The reindeer Tungus of Siberia are not the same people as the Tsaatan or Dukha of Mongolia and the Tuvans.
For the geographic differentiation, see the map at right: Tungus are in green and red, while the Tuvans are located in the northwest of Mongolia and in Tuva.
However, reindeer herding is sort of a trans-eurasian phenomenon across the north. As this profile points out, differences seem to be largely due to the influence of people to the south. So, for example, in the far east of Siberia, reindeer herders use the animals mostly at pack animals, while in the far west, reindeer herders (the Sami in this case) use their animals more like their southern neighbors in Scandinavia use domesticated animals.

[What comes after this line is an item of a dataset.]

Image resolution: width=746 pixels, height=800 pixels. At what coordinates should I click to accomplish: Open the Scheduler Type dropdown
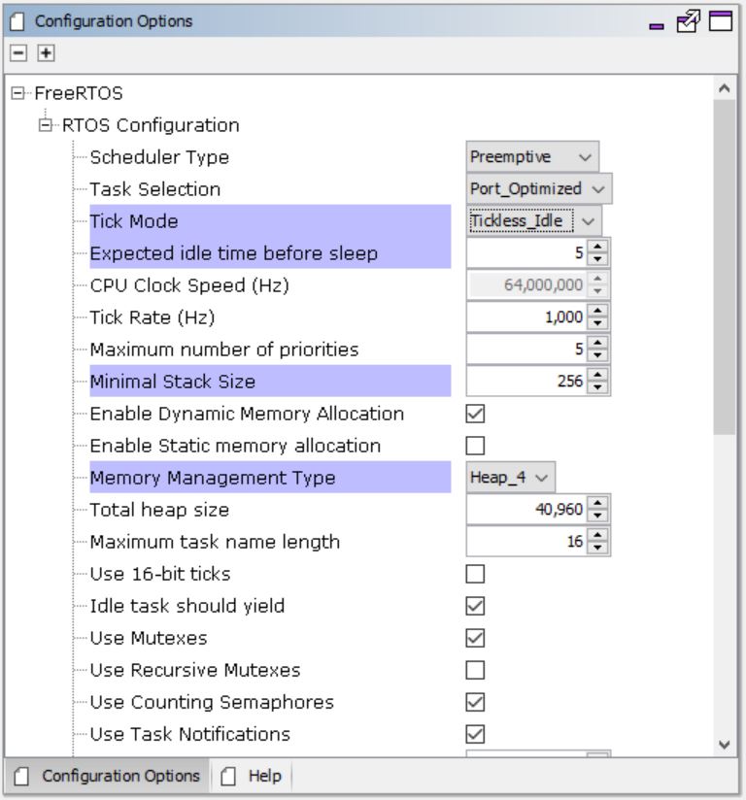pos(532,157)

In Asia north of Mongolia, reindeer herders have cultural artifacts similar to Mongolian ones and live a life of nomadic herding rather like the Mongolians to the south. This is true of the Tuvan peoples as well, so the Tungus and Tuvans do have some cultural connections. Their distinguishing characteristics from an anthropological perspective are linguistic. Tungusic language is a third branch of the Altaic group, along with the Mongolic and Turkic branches. Tuvan language is Turkic.
Interestingly, the word "shaman" comes from the Tungusic-Tuvan cultural heritage. The reindeer herders believe some people are priviledged with special abilities to communicate with the spirit world (e.g., ancestors) via trance states. Apparently, "shaman" came into English via Russian, as Russians had the first western contacts with these peoples.
There's not much else to say here, unless I start repeating details of Tungus culture, which you should read about in the book (only $0.01 on Amazon). Other chapters that looked interesting to me were ones on primitive Irish countrymen and on the "Kingdom of Siam," i.e. Thailand. Having been to modern Thailand, it is surprising to have "Siamese" listed among ethnologies of "primitive" people. Of course, the book is from 1978.
Again, recommended to those interested in ancestral health. Not so much for health care workers otherwise.